Thereafter, since the story [of LBJ’s cutting RFK from the ticket] was out, friends of the Attorney General began to make available Robert F. Kennedy’s version of the story.
He had indeed come at one o’clock to the Oval Office and the President had sat behind his desk. The business part of the conversation had taken only a few minutes of the forty-five minute session. The President had looked at the wall, then looked at the floor, then said that he’d been thinking about the Vice-presidency in terms of who’d be the biggest help to the country and the Party—and of help to him, personally. And that person wasn’t Bobby.

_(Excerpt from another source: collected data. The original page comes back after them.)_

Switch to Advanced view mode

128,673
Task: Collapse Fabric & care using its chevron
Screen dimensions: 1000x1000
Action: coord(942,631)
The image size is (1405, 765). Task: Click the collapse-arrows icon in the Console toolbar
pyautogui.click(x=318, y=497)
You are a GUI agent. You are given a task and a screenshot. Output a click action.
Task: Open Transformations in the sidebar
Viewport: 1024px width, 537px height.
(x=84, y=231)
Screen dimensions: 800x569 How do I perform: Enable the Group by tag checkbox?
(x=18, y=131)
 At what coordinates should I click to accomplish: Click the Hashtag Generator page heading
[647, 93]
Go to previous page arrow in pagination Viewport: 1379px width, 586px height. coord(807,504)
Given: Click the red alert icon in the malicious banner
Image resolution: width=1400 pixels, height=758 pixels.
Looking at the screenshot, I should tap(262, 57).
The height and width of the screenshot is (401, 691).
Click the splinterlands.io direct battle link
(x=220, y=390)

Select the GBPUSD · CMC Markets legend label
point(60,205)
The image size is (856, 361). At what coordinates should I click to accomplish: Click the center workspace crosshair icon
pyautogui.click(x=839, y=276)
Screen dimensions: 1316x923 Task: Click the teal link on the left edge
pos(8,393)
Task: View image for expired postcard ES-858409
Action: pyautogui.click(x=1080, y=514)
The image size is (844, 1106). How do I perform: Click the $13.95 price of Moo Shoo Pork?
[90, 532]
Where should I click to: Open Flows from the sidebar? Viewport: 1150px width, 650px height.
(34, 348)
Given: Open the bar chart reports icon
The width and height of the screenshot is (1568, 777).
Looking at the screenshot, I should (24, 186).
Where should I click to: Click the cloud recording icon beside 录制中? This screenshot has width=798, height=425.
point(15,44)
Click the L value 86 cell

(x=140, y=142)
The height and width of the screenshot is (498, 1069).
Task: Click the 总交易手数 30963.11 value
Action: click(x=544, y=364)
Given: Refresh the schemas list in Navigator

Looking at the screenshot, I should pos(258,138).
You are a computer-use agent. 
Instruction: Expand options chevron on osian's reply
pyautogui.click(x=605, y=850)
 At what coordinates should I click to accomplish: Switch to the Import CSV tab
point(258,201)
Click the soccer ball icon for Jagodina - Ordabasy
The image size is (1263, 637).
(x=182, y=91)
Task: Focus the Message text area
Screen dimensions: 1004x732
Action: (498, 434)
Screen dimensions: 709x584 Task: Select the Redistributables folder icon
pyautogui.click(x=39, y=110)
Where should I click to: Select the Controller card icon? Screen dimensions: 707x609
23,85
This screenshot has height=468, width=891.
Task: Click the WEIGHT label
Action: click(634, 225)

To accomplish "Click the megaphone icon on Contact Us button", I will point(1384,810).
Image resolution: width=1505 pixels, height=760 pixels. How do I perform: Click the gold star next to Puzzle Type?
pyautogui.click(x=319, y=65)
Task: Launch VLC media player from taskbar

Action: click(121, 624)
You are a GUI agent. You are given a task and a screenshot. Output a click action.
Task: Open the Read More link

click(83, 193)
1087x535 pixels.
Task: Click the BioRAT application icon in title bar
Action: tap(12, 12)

The Attorney General had said fine, and offered to help and support him. The Attorney General had been restrained during the entire conversation—he knew that the President had taken to the habit of recording conversations in his office on tape, and he could see that the buttons were down and the tape recorder was on.10
White’s brief mention of LBJ’s taping, however, seems to have been largely overlooked for at least the next decade. And recordings included in the current digital editions led to a new discovery of another overlooked public disclosure that LBJ had a taping system connected to his telephone, one even earlier than the publication of White’s book. It came at the height of the 1964 election campaign and was the product of a politically motivated leak.
A key part of the Johnson campaign’s 1964 election strategy was to paint the Republican candidate, Senator Barry Goldwater of Arizona, as trigger-happy and reckless, charges that found their ultimate expression in the famous “Daisy” television advertisement, in which the Johnson campaign implied that Goldwater might lead the country into a nuclear war. But even before that commercial aired, the charge that Goldwater was reckless was starting to stick.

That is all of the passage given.